Jan 20, 2022 - Economy & Business

Affirm's Max Levchin talks about fintech's stock slump

Max Levchin

Max Levchin. Photo by John Lamparski/Getty Images

Max Levchin, the PayPal co-founder who now runs buy-now-pay-later pioneer Affirm, says he doesn't understand the stock market's ups and downs. But he isn't sweating it.

What he's saying: "In terms of operating as a public company, I heard lots of CEOs tell me everything changes or everything's very different," Levchin told Axios' Ryan Lawler during the Axios Pro kickoff event on Thursday. "I think we're one of the exceptions, in the sense that we were already a very regulated entity, we were already auditing ourselves."

Affirm's market value has whipsawed since its January 2021 listing. After a steady rise throughout the year, it sank starting in November and is now valued at $17.7 billion. Its stock dropped more than 60% from its peak three months ago.
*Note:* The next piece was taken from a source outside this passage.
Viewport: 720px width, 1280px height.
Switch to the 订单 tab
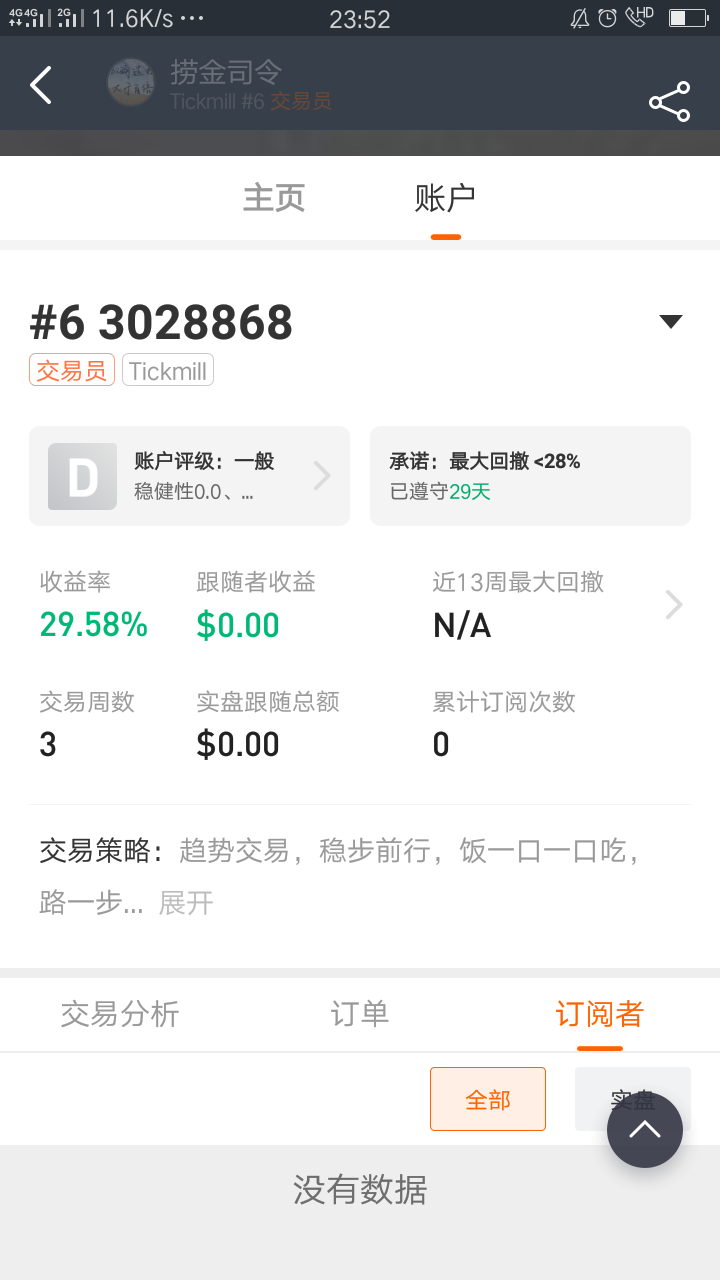[360, 1014]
Big picture: The broader fintech sector is getting clobbered, along with the rest of the market. Fintech IPO listings (ex. insurtechs and proptechs) are down an average of 35.4% since their first-day closing price, according to Renaissance Capital.

Market intelligence: Levchin also discussed how younger consumers want transparency and clarity in their personal finance, without late fees or gimmicks. And he pushed back against claims that Affirm is lacking in those areas.

  • "Affirm is unique, among our competitive set, in that we do report our longer-term transactions to the bureaus. We’ve also been engaging with recently, quite a lot, around the idea of reporting shorter-term transactions as well," he said.